Find every reference to a penis or a snake you can find, including even the old board-game snakes and ladders, and the cry of “Me spotted dick!” and loosely wrap a British Isles mythos around it. And film it like an overlong episode of Dr. Who and there you go.

Hugh Grant, no less, is an umpteenth generation descendant of the famous hero who once slew the dragon, but apparently, despite the slaying and a yearly festival with impressive toothy puppets nipping at the backsides of fair damsels, something foul still permeates the aristocratic cellars.

This film is carried on the sometimes sexy sometimes kooky efforts of one Amanda Donahoe (The Madness of King George, and something with Jim Carey) as she clumsily impersonates a snake, at one point even rising out of a basket to some music, and lounging around barely dressed in some BDSM gear. Her big dramatic eyes and soft chipmunk cheeks belie a terrible secret. She’s a devotee of the White Worm (Wurm or Dragon)! And dedicated to catching prey to toss into the monster’s pit. Of this, we don’t really get enough, it’s mostly insinuated (how about that for a snaky word?). And one will guffaw at the over-sized fangs her cute little face is equipped with in the kill moment, more like lair of the white walrus.
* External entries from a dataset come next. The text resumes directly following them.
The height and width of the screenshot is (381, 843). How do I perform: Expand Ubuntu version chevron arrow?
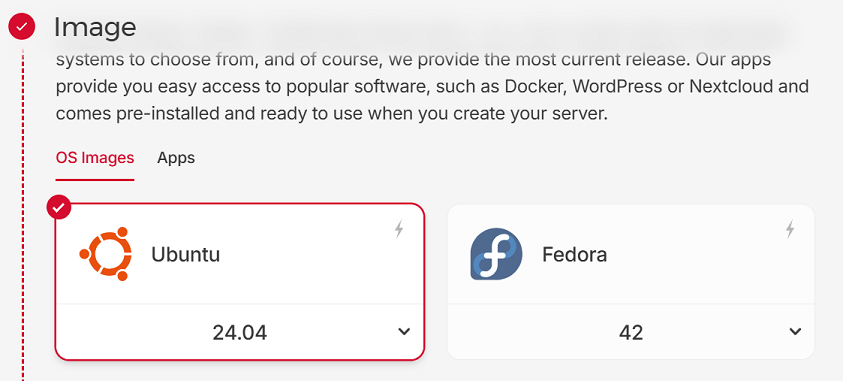[404, 332]
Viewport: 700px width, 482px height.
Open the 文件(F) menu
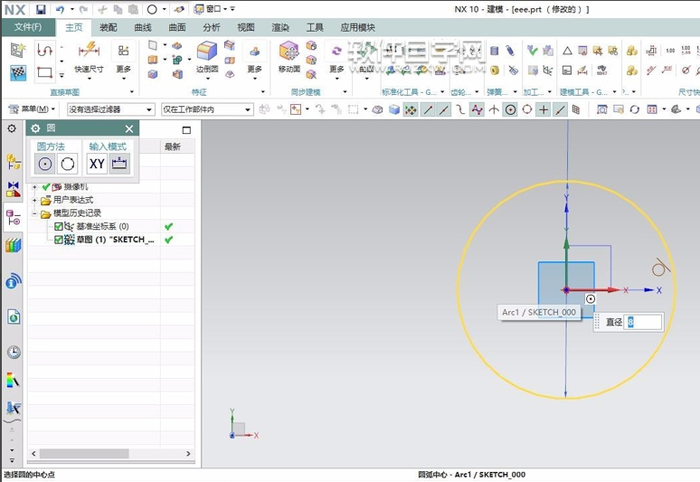click(x=28, y=28)
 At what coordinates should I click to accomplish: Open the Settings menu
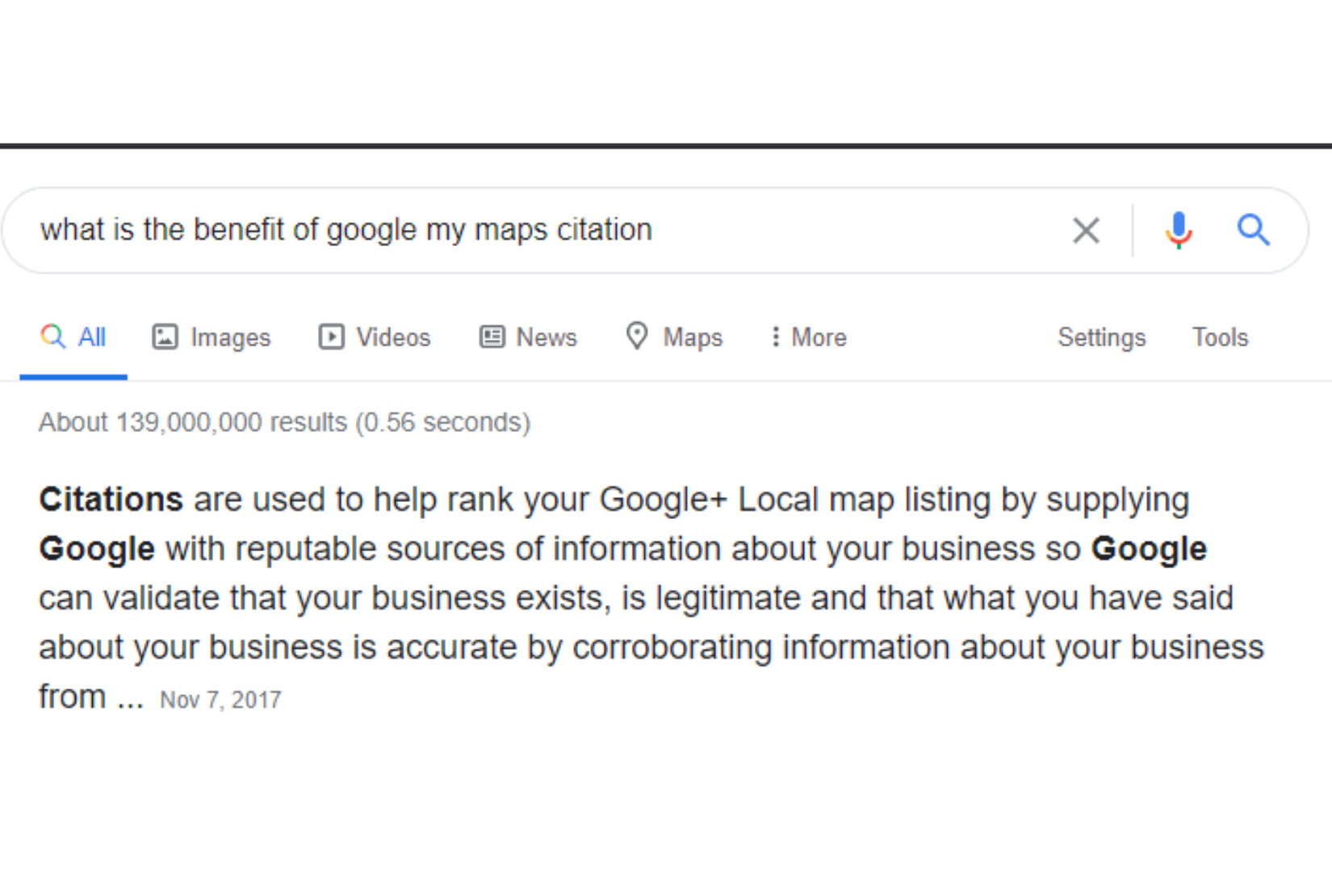(x=1101, y=337)
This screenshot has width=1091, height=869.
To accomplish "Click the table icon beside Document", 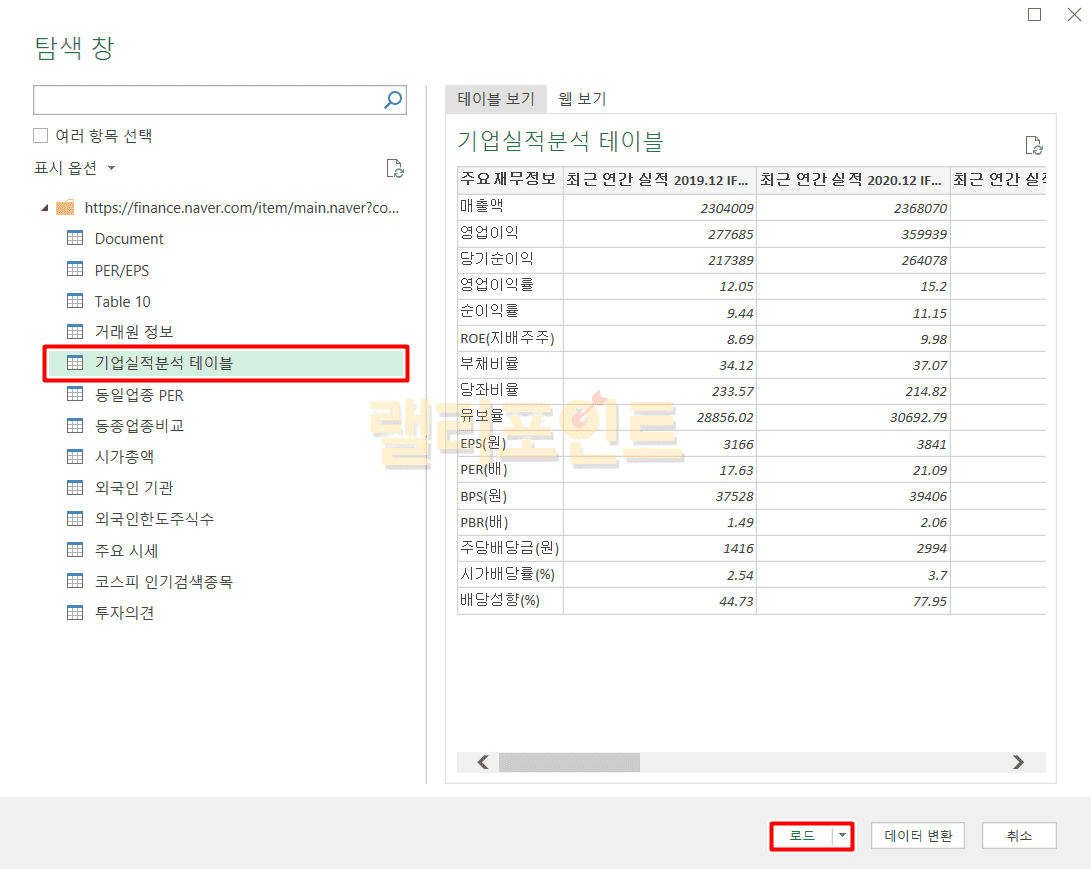I will coord(75,238).
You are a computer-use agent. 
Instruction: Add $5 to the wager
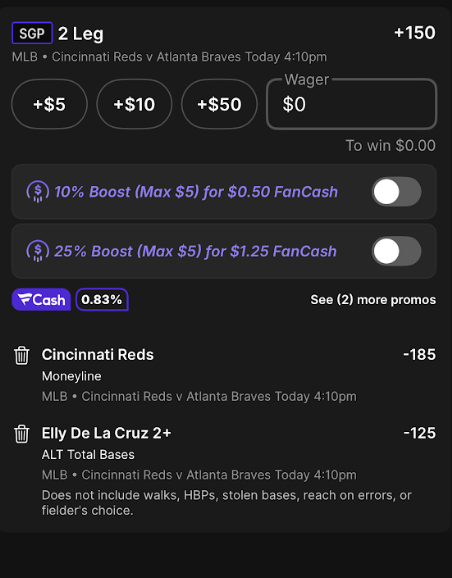49,104
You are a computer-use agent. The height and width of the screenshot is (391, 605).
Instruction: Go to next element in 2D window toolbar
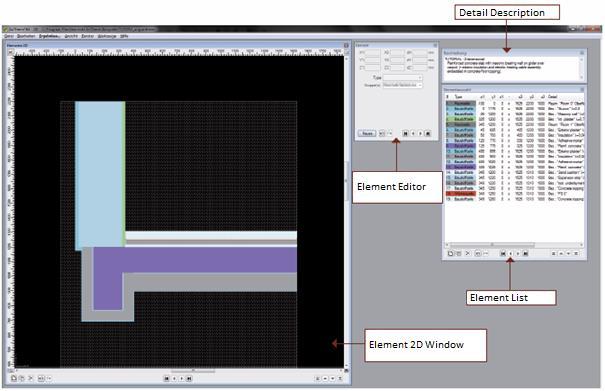182,379

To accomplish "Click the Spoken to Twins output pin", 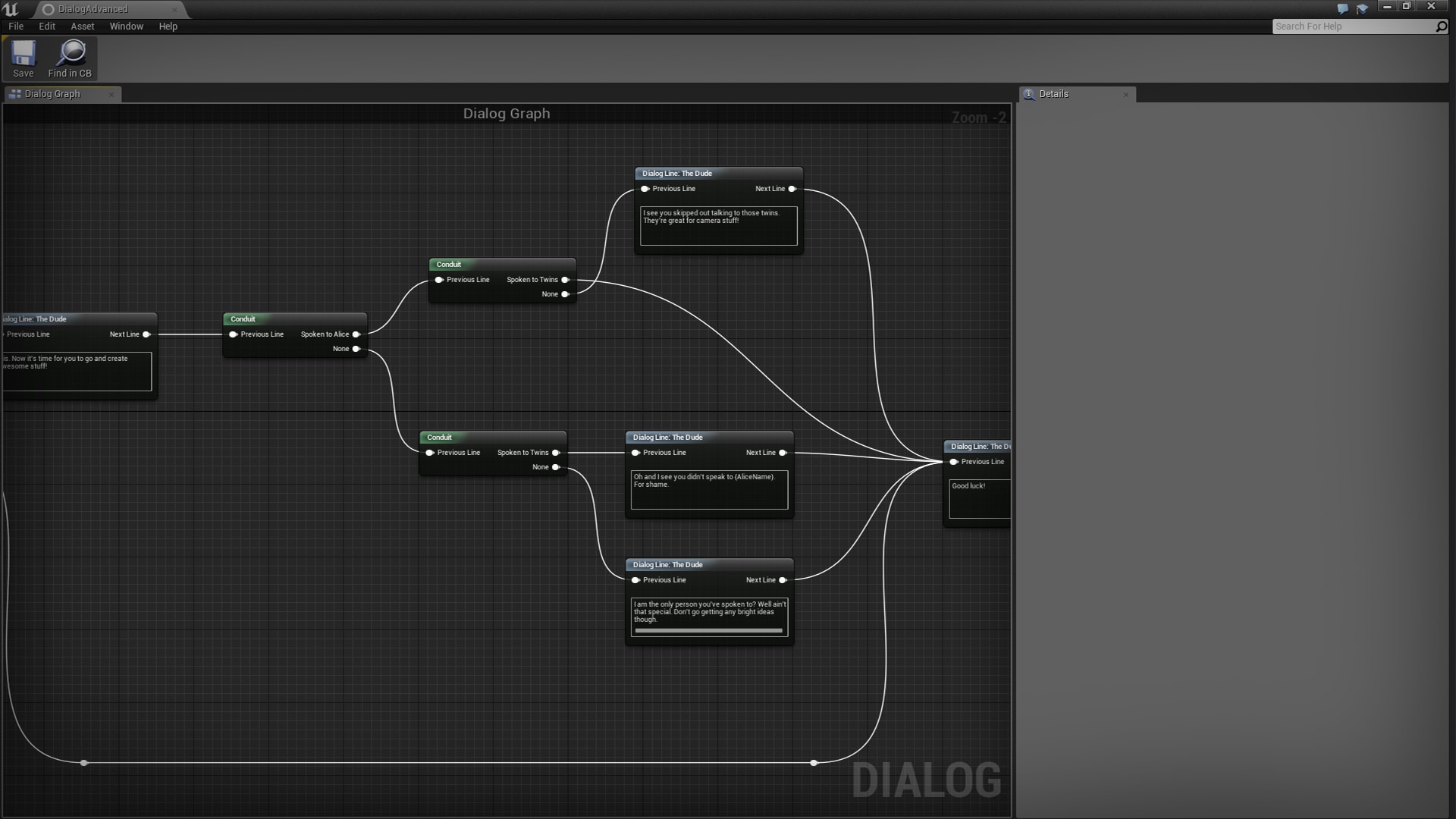I will (x=566, y=280).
Most of the jumpy gruesome scare stuff is reserved for these inserted and much manipulated “dream” or “hallucination” sequences that are garishly colored and very short, because if you actually looked at them for longer than a second or two there’s really not much going on. A lady stroking a snake, a very poorly rendered puppet threatening a version of Jesus on the cross, a bit of swami dancing . . . and so on.

I remember loving this film when I saw it way back, finally getting a VHS rental. I was looking forward to it as I’d seen a few stills from it in a movie magazine I was partial to (Cinefantastique or Fangoria or something) and I was rather ready to enjoy it. This time around, while there are some fun and original moments, and an interesting collage of information (childlike backyard Paleontology, Roman rulers, pagan festivals, Wickerman-ish stiff locals) the ultimate effect has a Werewolf In London feel to it, meaning, it’s gore + funny. Or perhaps it just hasn’t aged well.

Of course, the baddie gets hers in the end, and I love her all the more for her dedicated performance in this mishmash of horror and laughs.

This one costs you four bucks on Prime.